=== Begin Enclosure ===

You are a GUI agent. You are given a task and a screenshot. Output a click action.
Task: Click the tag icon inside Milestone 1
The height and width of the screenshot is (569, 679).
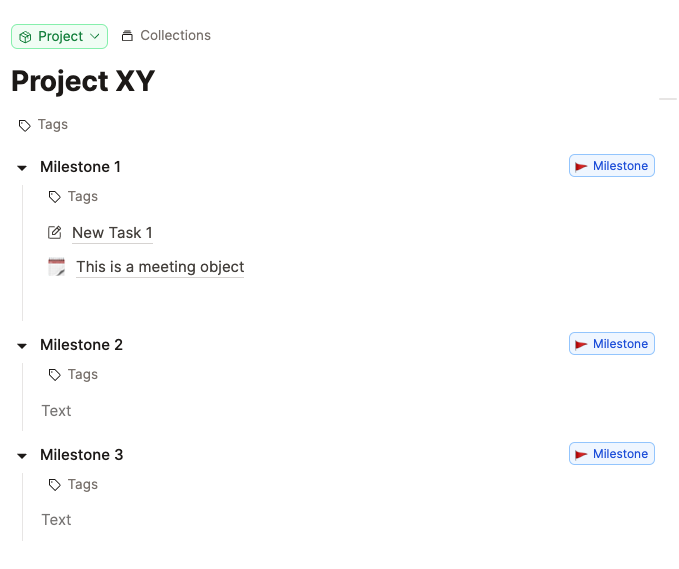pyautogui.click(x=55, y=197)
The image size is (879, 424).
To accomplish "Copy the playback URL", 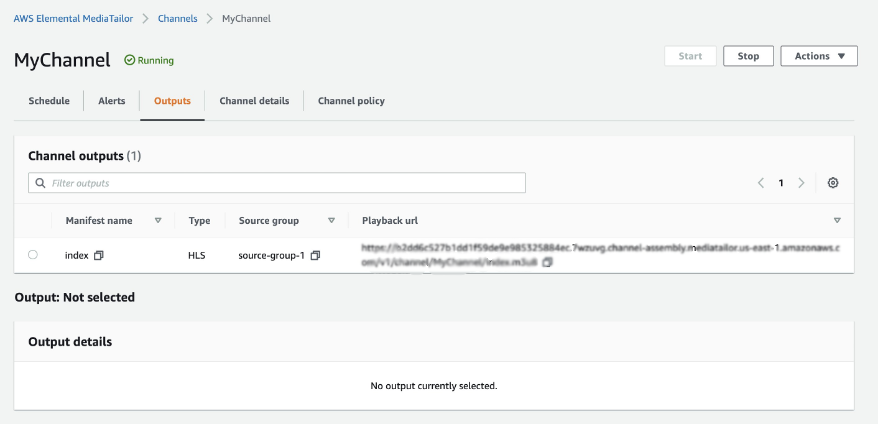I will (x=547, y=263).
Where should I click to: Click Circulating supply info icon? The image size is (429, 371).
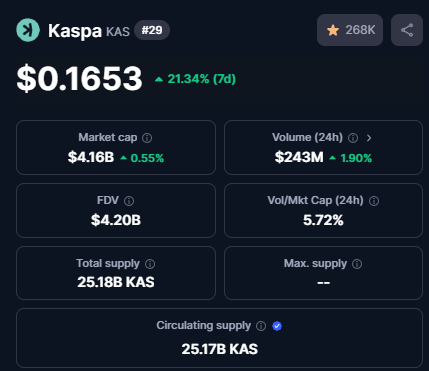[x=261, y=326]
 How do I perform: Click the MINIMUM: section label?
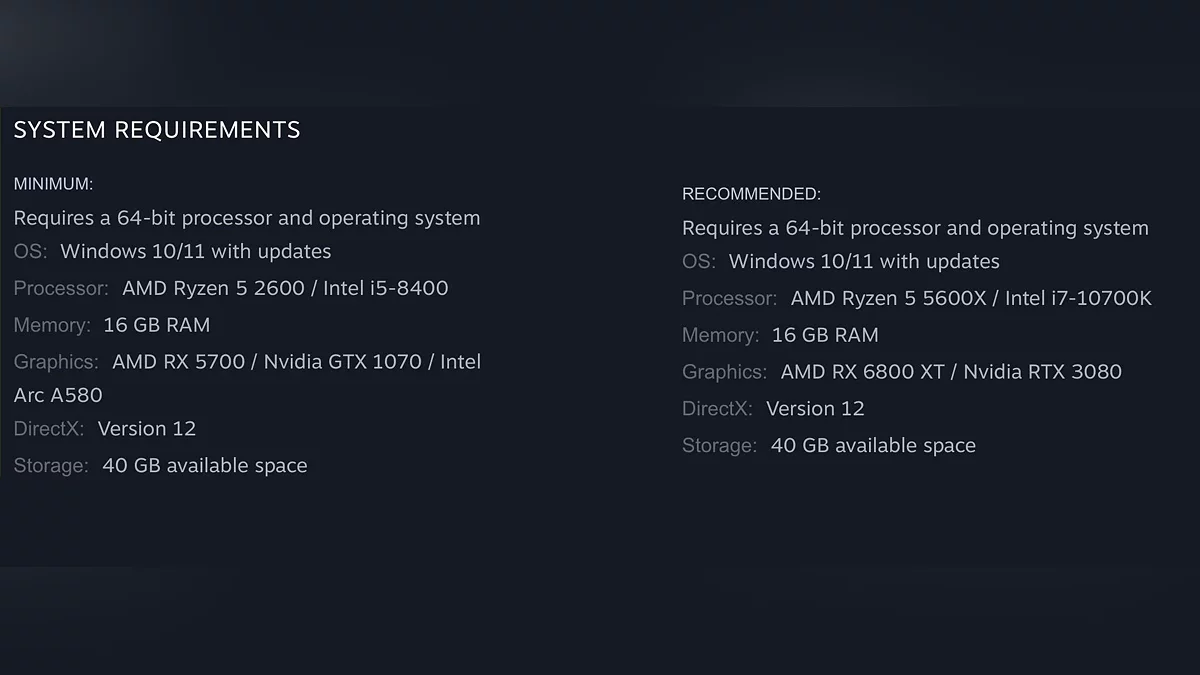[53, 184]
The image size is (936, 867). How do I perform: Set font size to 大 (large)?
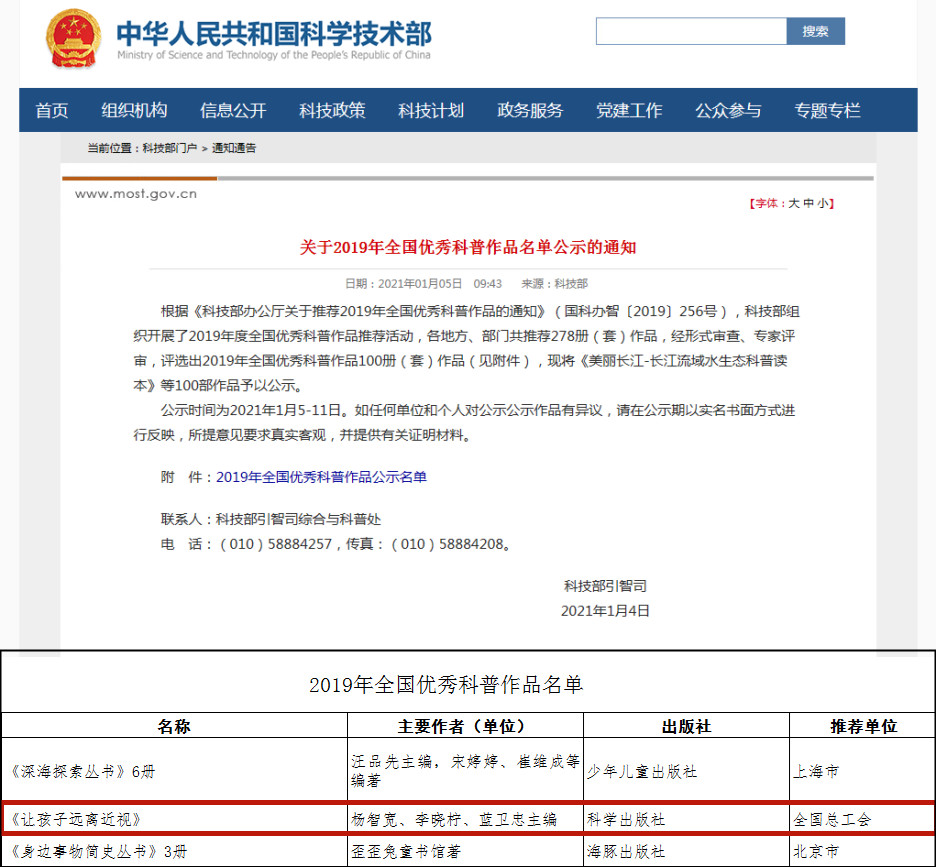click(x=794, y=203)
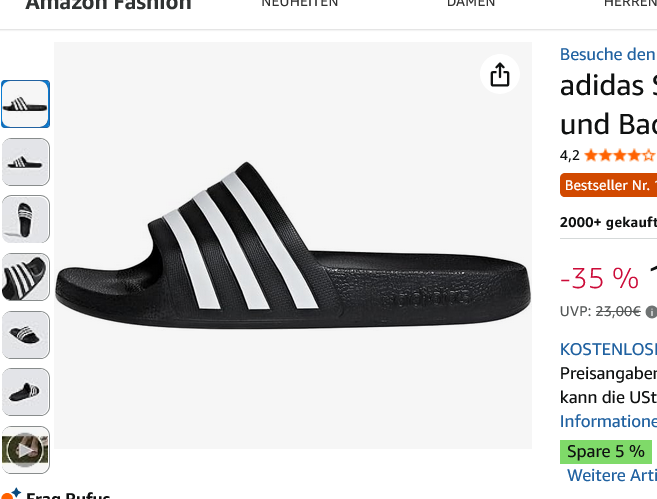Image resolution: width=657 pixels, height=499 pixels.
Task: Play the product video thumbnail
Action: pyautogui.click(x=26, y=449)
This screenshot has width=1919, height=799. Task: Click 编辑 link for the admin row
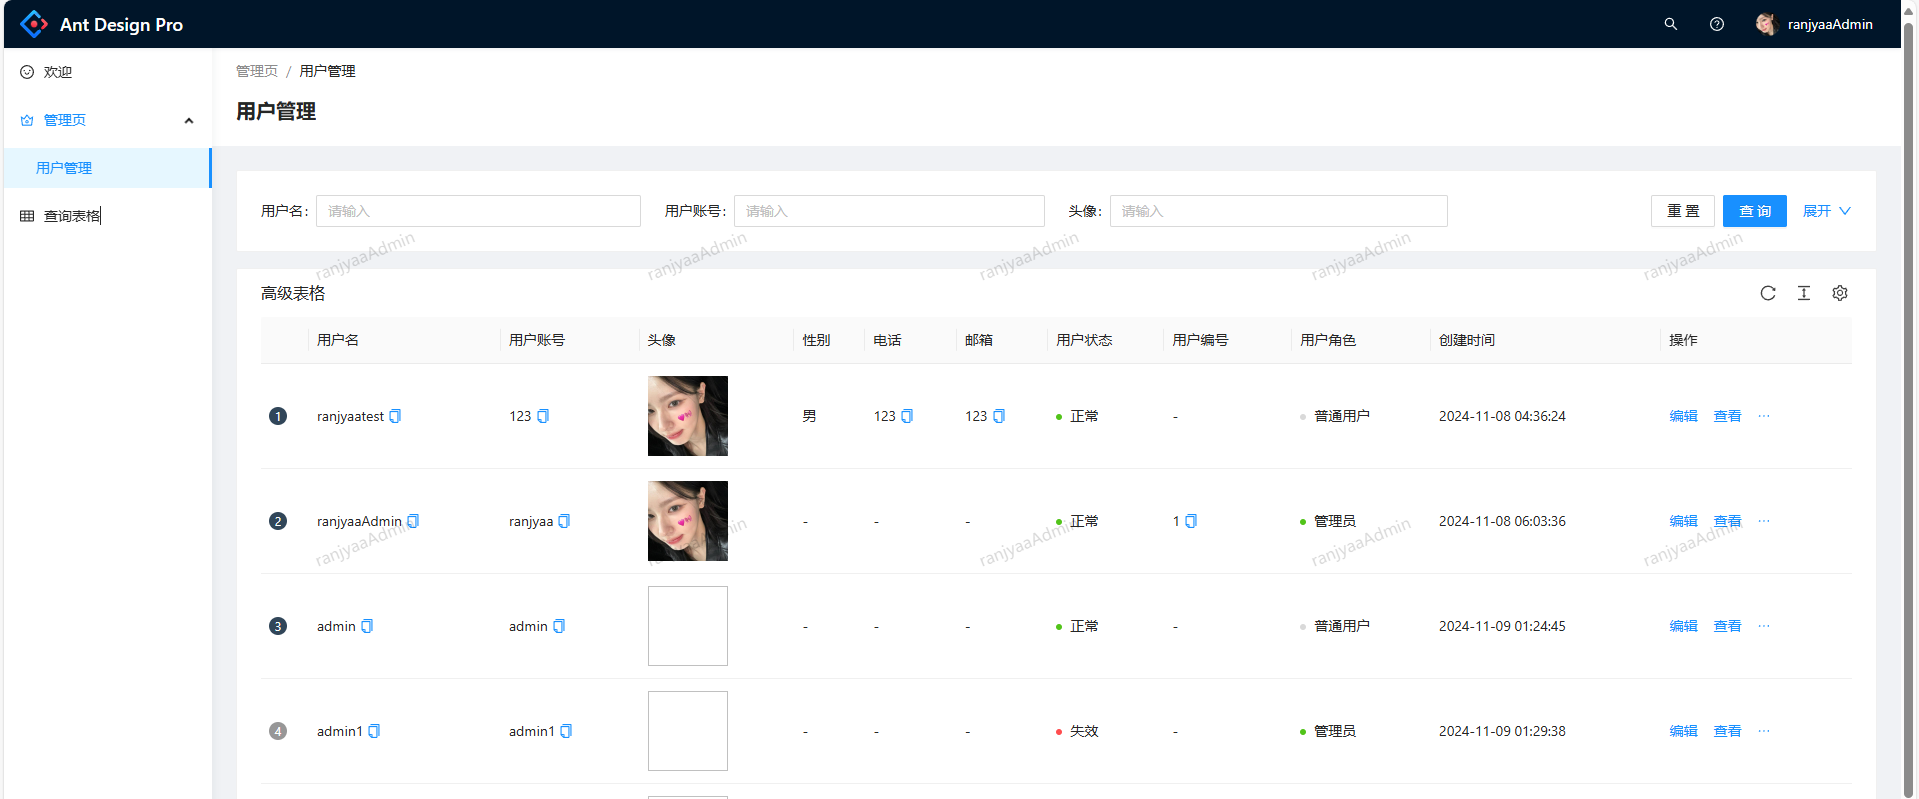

=== End Enclosure ===

> What is needed: Only the lines from the one containing "How do I perform: Click" through the last line of the data may appear in the answer, each given again exactly and with pictures left out.

> Exercise answer:
 How do I perform: Click the MINIMUM: section label?
[53, 184]
The image size is (936, 867). How do I perform: Set font size to 大 (large)?
click(x=794, y=203)
Image resolution: width=657 pixels, height=499 pixels.
Task: Play the product video thumbnail
Action: pyautogui.click(x=26, y=449)
This screenshot has width=1919, height=799. Task: Click 编辑 link for the admin row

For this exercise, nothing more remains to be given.